━━━━━ Excerpted data ━━━━━

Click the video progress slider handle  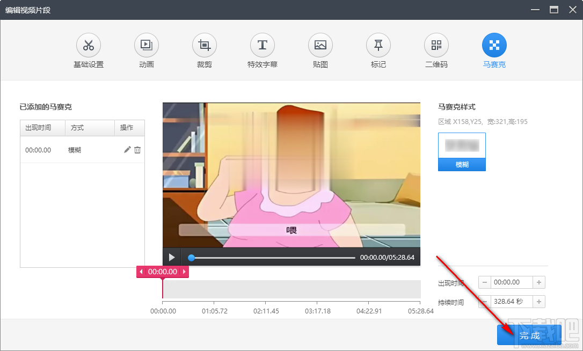click(x=191, y=258)
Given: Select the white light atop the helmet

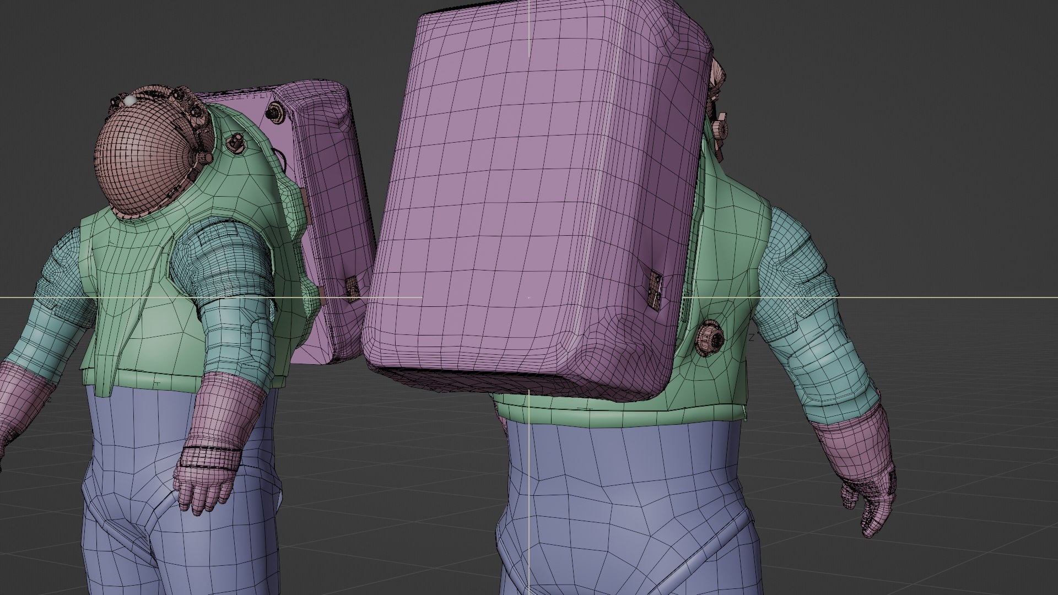Looking at the screenshot, I should pyautogui.click(x=129, y=101).
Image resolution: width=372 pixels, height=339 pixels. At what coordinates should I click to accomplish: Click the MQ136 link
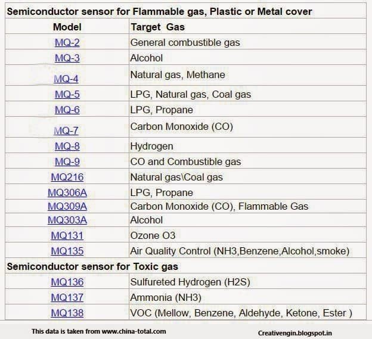(67, 282)
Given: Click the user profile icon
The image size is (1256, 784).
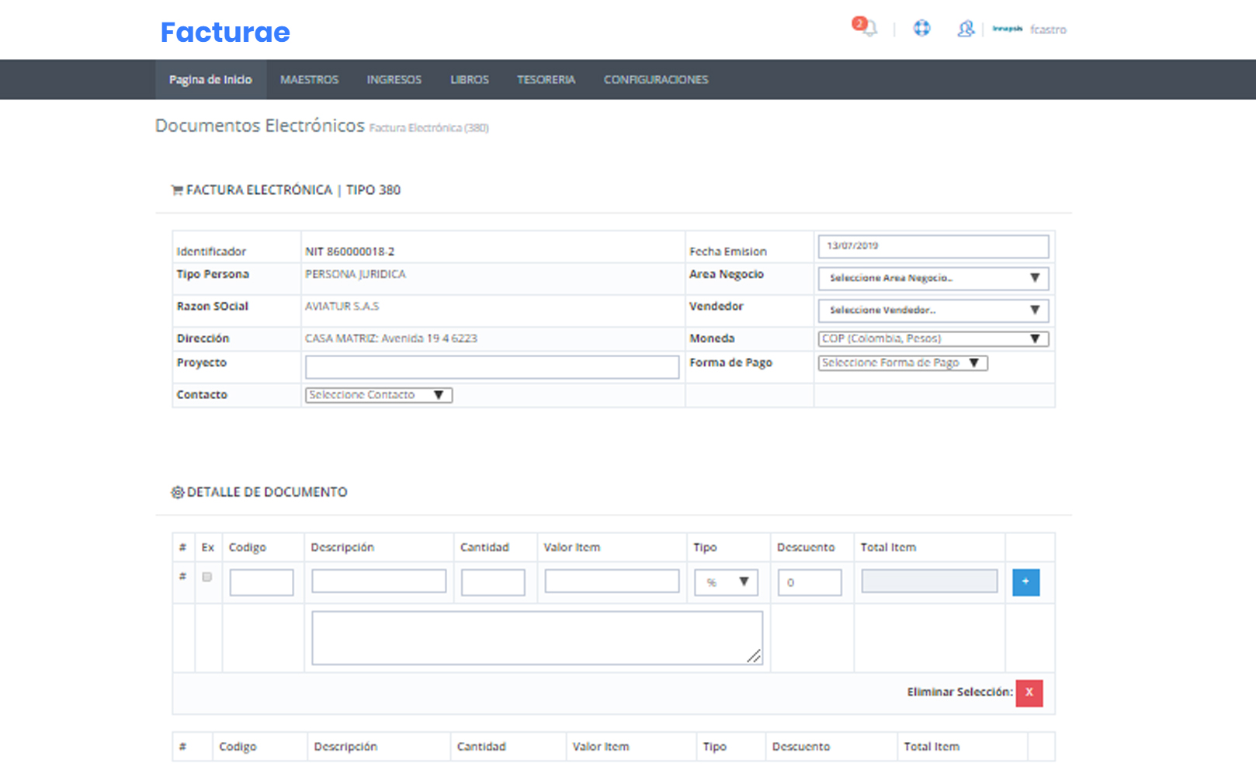Looking at the screenshot, I should (x=965, y=29).
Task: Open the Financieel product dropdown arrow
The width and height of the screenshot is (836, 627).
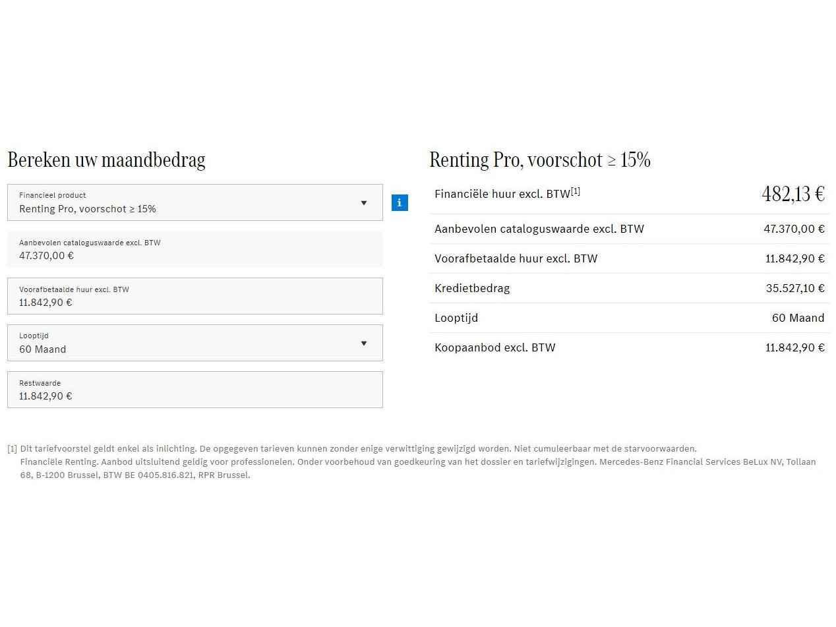Action: [x=363, y=203]
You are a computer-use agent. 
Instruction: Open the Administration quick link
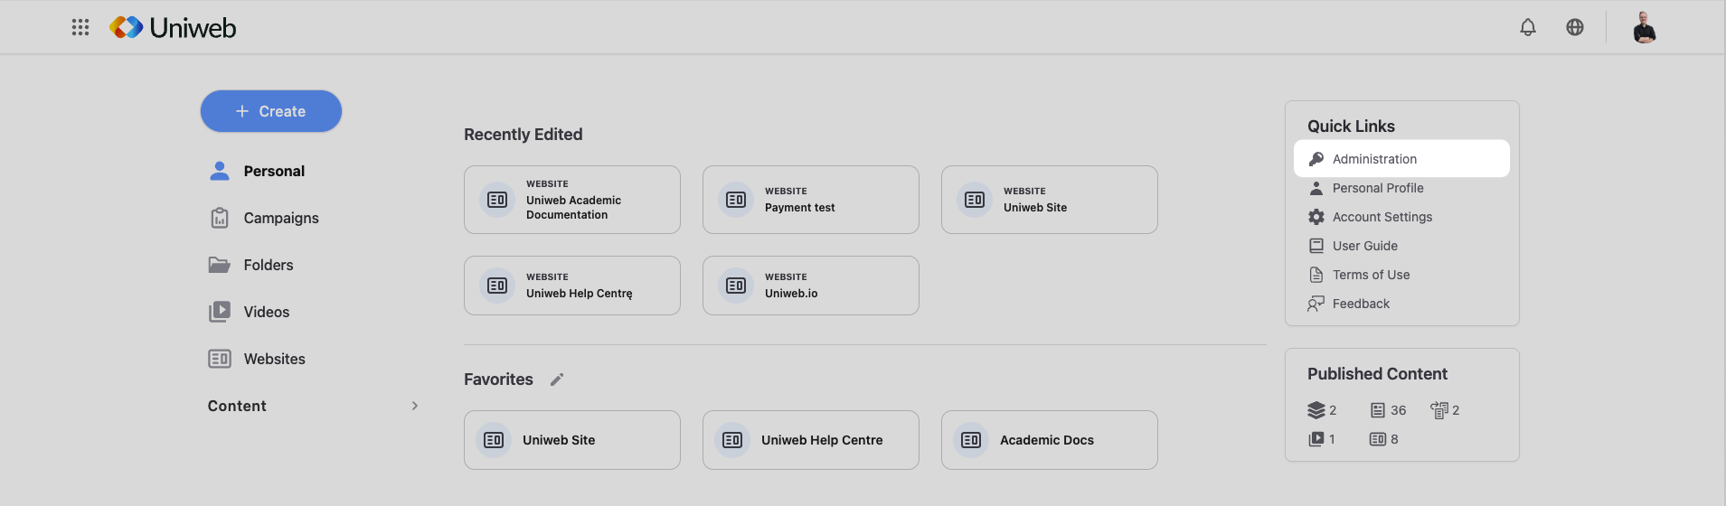1374,159
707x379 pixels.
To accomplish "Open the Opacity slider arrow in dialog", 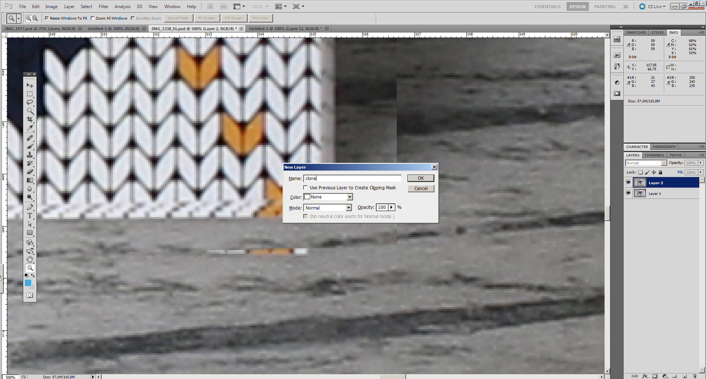I will (x=392, y=207).
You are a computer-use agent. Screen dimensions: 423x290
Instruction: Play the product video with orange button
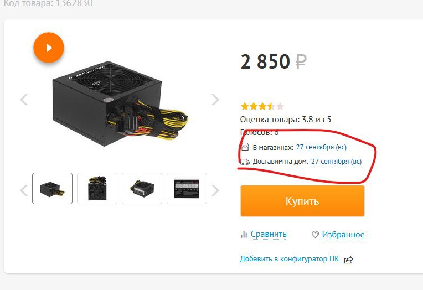click(49, 48)
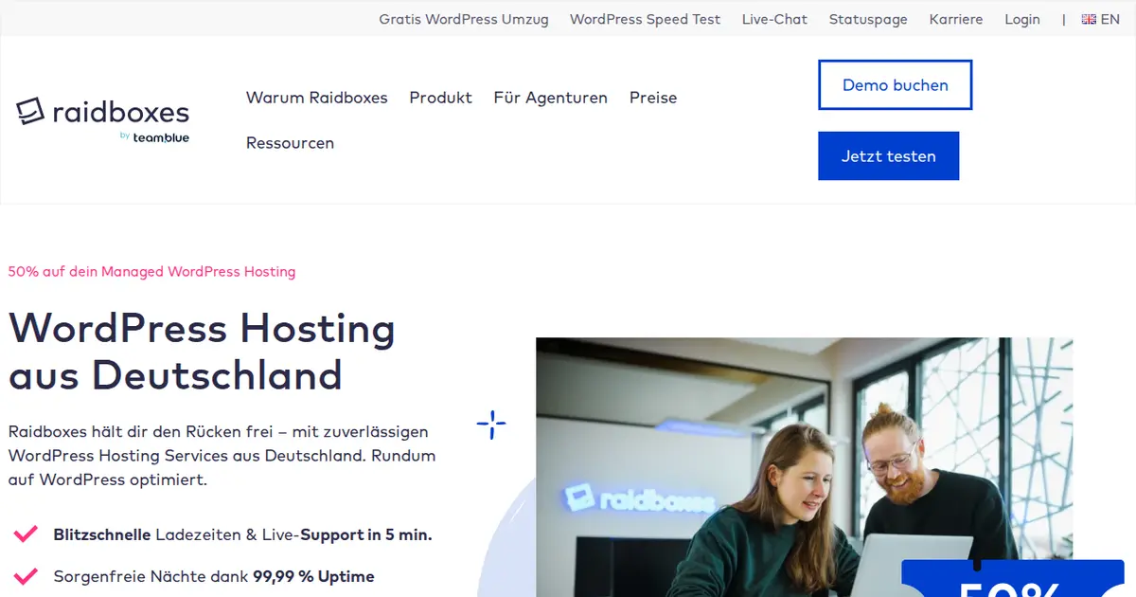Click the Demo buchen button
The width and height of the screenshot is (1136, 597).
point(896,85)
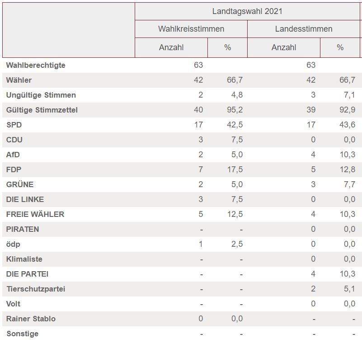Click the Sonstige row label
The width and height of the screenshot is (362, 348).
[x=22, y=334]
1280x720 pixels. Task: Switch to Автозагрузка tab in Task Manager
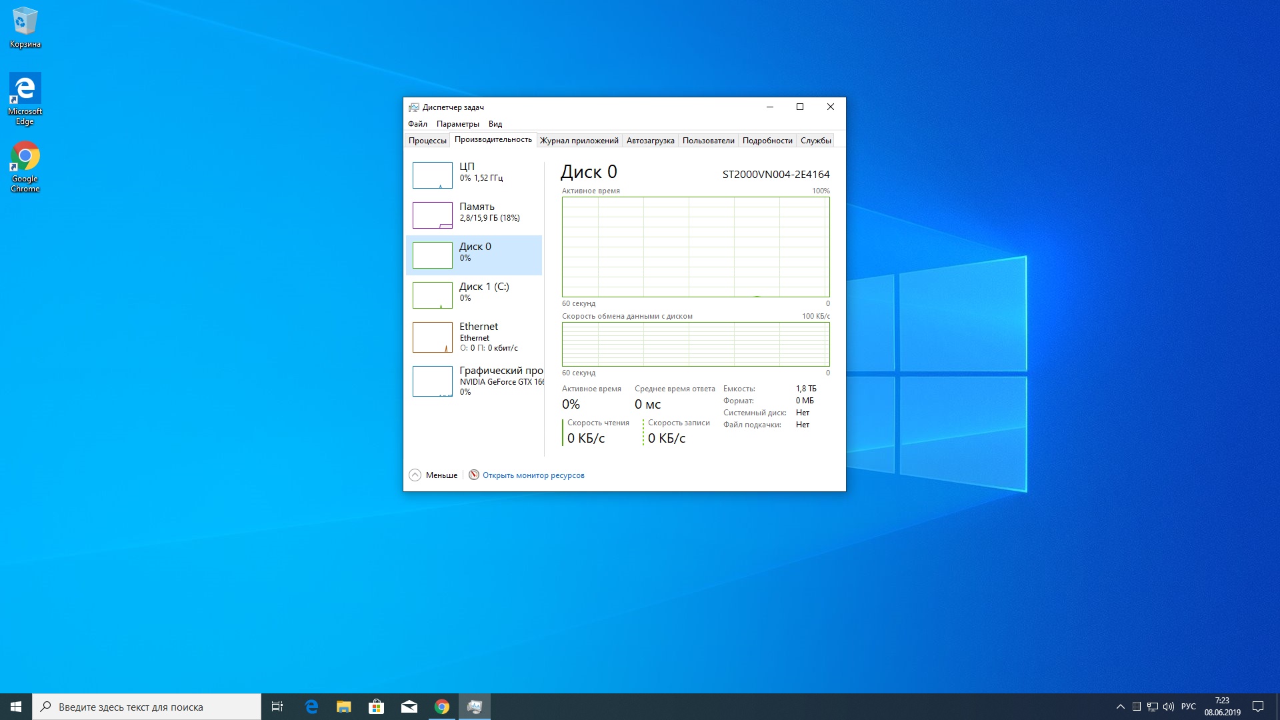tap(650, 140)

━━━━━

# Assigned task
The answer is those lines of the material above that run from the one containing "Given: Click the user profile icon" up to and including the one containing "707x379 pixels.", restated exactly and without images.

# Exercise solution
Given: Click the user profile icon
The image size is (1256, 784).
Looking at the screenshot, I should (x=965, y=29).
Task: Open the Financieel product dropdown arrow
The width and height of the screenshot is (836, 627).
Action: [x=363, y=203]
You are a computer-use agent. 
Instruction: Open the Administration quick link
1374,159
707x379 pixels.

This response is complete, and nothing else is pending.